◆ **TASK ITEM**
The entries below should be output exactly as written.
START RECORDED DATA
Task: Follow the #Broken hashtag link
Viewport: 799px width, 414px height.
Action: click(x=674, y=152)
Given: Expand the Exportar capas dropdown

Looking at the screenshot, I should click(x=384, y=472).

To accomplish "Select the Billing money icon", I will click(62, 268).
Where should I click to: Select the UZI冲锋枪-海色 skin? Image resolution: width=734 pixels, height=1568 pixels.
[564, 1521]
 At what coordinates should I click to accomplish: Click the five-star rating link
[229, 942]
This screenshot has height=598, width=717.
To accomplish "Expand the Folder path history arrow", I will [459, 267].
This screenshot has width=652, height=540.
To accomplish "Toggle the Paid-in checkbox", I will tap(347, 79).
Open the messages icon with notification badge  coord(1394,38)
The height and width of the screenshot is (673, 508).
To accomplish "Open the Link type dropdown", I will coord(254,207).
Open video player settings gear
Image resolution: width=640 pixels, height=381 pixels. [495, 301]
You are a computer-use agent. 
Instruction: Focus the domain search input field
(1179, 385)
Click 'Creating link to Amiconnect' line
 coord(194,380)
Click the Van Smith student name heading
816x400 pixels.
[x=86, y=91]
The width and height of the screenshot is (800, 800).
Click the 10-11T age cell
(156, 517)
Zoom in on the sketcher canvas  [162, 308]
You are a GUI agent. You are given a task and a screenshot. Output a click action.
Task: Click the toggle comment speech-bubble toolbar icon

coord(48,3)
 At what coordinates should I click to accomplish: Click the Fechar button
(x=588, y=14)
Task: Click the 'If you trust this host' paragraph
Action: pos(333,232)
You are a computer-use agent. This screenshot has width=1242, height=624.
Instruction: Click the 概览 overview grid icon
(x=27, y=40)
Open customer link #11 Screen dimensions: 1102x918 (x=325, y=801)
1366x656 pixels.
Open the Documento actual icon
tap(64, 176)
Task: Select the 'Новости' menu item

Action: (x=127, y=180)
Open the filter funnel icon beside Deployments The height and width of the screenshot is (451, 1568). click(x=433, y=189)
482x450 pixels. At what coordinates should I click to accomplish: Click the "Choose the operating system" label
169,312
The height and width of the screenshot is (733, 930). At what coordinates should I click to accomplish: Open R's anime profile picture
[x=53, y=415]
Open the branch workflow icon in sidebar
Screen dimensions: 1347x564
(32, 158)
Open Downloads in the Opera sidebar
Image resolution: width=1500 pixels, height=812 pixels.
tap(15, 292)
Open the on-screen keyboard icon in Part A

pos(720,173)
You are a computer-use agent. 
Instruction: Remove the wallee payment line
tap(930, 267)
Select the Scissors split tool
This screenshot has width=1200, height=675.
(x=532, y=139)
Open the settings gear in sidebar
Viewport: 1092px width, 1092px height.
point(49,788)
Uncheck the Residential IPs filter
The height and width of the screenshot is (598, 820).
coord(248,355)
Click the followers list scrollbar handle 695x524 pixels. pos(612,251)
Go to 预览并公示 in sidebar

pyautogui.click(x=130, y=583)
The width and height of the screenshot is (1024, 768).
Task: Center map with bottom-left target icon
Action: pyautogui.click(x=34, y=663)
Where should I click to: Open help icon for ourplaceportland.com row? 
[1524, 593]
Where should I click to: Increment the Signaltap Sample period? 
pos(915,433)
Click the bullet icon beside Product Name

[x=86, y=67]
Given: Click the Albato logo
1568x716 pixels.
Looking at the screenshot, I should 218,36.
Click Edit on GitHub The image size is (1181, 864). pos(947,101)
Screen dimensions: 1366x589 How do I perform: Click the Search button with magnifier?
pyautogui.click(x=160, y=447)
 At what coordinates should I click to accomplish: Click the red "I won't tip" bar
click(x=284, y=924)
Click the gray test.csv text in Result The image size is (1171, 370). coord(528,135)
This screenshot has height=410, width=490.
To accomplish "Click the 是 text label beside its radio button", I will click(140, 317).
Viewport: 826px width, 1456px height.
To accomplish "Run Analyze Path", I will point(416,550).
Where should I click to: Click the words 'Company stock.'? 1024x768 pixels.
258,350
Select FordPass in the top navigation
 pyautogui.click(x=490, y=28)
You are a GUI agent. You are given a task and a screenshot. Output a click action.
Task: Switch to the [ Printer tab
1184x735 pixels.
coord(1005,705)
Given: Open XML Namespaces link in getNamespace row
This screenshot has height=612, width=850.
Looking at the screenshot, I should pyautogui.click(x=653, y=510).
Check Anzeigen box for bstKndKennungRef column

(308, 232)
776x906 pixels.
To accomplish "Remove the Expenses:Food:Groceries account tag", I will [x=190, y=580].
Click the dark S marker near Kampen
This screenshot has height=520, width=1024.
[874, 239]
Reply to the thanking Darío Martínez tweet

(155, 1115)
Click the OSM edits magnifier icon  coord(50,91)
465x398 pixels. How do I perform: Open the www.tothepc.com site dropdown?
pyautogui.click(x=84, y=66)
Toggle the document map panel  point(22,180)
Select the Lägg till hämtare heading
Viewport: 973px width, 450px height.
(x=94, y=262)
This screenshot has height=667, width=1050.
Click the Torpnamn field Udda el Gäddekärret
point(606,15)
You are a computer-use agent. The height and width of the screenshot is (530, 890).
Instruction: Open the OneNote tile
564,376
END RECORDED DATA
◆ **ANSWER SECTION**
Task: Follow the #Broken hashtag link
Viewport: 799px width, 414px height.
Action: click(x=674, y=152)
Given: Expand the Exportar capas dropdown

Looking at the screenshot, I should click(x=384, y=472).

To accomplish "Select the Billing money icon", I will click(62, 268).
Where should I click to: Select the UZI冲锋枪-海色 skin? Image resolution: width=734 pixels, height=1568 pixels.
[564, 1521]
 At what coordinates should I click to accomplish: Click the five-star rating link
[229, 942]
This screenshot has height=598, width=717.
To accomplish "Expand the Folder path history arrow", I will [459, 267].
This screenshot has width=652, height=540.
To accomplish "Toggle the Paid-in checkbox", I will tap(347, 79).
Open the messages icon with notification badge  coord(1394,38)
The height and width of the screenshot is (673, 508).
To accomplish "Open the Link type dropdown", I will coord(254,207).
Open video player settings gear
Image resolution: width=640 pixels, height=381 pixels. [495, 301]
You are a computer-use agent. 
Instruction: Focus the domain search input field
(1179, 385)
Click 'Creating link to Amiconnect' line
 coord(194,380)
Click the Van Smith student name heading
816x400 pixels.
[x=86, y=91]
The width and height of the screenshot is (800, 800).
Click the 10-11T age cell
(156, 517)
Zoom in on the sketcher canvas  [162, 308]
You are a GUI agent. You are given a task and a screenshot. Output a click action.
Task: Click the toggle comment speech-bubble toolbar icon

coord(48,3)
 At what coordinates should I click to accomplish: Click the Fechar button
(x=588, y=14)
Task: Click the 'If you trust this host' paragraph
Action: pos(333,232)
You are a computer-use agent. This screenshot has width=1242, height=624.
Instruction: Click the 概览 overview grid icon
(x=27, y=40)
Open customer link #11 Screen dimensions: 1102x918 (x=325, y=801)
1366x656 pixels.
Open the Documento actual icon
tap(64, 176)
Task: Select the 'Новости' menu item

Action: (x=127, y=180)
Open the filter funnel icon beside Deployments The height and width of the screenshot is (451, 1568). click(x=433, y=189)
482x450 pixels. At what coordinates should I click to accomplish: Click the "Choose the operating system" label
169,312
The height and width of the screenshot is (733, 930). At what coordinates should I click to accomplish: Open R's anime profile picture
[x=53, y=415]
Open the branch workflow icon in sidebar
Screen dimensions: 1347x564
(32, 158)
Open Downloads in the Opera sidebar
Image resolution: width=1500 pixels, height=812 pixels.
tap(15, 292)
Open the on-screen keyboard icon in Part A

pos(720,173)
You are a computer-use agent. 
Instruction: Remove the wallee payment line
tap(930, 267)
Select the Scissors split tool
This screenshot has width=1200, height=675.
(x=532, y=139)
Open the settings gear in sidebar
Viewport: 1092px width, 1092px height.
point(49,788)
Uncheck the Residential IPs filter
The height and width of the screenshot is (598, 820).
coord(248,355)
Click the followers list scrollbar handle 695x524 pixels. pos(612,251)
Go to 预览并公示 in sidebar

pyautogui.click(x=130, y=583)
The width and height of the screenshot is (1024, 768).
Task: Center map with bottom-left target icon
Action: pyautogui.click(x=34, y=663)
Where should I click to: Open help icon for ourplaceportland.com row? 
[1524, 593]
Where should I click to: Increment the Signaltap Sample period? 
pos(915,433)
Click the bullet icon beside Product Name

[x=86, y=67]
Given: Click the Albato logo
1568x716 pixels.
Looking at the screenshot, I should 218,36.
Click Edit on GitHub The image size is (1181, 864). pos(947,101)
Screen dimensions: 1366x589 How do I perform: Click the Search button with magnifier?
pyautogui.click(x=160, y=447)
 At what coordinates should I click to accomplish: Click the red "I won't tip" bar
click(x=284, y=924)
Click the gray test.csv text in Result The image size is (1171, 370). coord(528,135)
This screenshot has height=410, width=490.
To accomplish "Click the 是 text label beside its radio button", I will click(140, 317).
Viewport: 826px width, 1456px height.
To accomplish "Run Analyze Path", I will point(416,550).
Where should I click to: Click the words 'Company stock.'? 1024x768 pixels.
258,350
Select FordPass in the top navigation
 pyautogui.click(x=490, y=28)
You are a GUI agent. You are given a task and a screenshot. Output a click action.
Task: Switch to the [ Printer tab
1184x735 pixels.
coord(1005,705)
Given: Open XML Namespaces link in getNamespace row
This screenshot has height=612, width=850.
Looking at the screenshot, I should pyautogui.click(x=653, y=510).
Check Anzeigen box for bstKndKennungRef column

(308, 232)
776x906 pixels.
To accomplish "Remove the Expenses:Food:Groceries account tag", I will [x=190, y=580].
Click the dark S marker near Kampen
This screenshot has height=520, width=1024.
[874, 239]
Reply to the thanking Darío Martínez tweet

(155, 1115)
Click the OSM edits magnifier icon  coord(50,91)
465x398 pixels. How do I perform: Open the www.tothepc.com site dropdown?
pyautogui.click(x=84, y=66)
Toggle the document map panel  point(22,180)
Select the Lägg till hämtare heading
Viewport: 973px width, 450px height.
(x=94, y=262)
This screenshot has height=667, width=1050.
Click the Torpnamn field Udda el Gäddekärret
point(606,15)
You are a computer-use agent. The height and width of the screenshot is (530, 890).
Instruction: Open the OneNote tile
564,376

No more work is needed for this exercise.